# Task prompt
Present an exact copy of each line below.
━━━━━ Record set ━━━━━
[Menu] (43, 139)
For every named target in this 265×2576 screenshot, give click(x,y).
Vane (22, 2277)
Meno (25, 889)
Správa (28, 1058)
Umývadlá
━━━━━
# Result of the task
[Menu] (43, 139)
For every named target in this 265×2576 screenshot, give click(x,y).
Vane (22, 2277)
Meno (25, 889)
Správa (28, 1058)
Umývadlá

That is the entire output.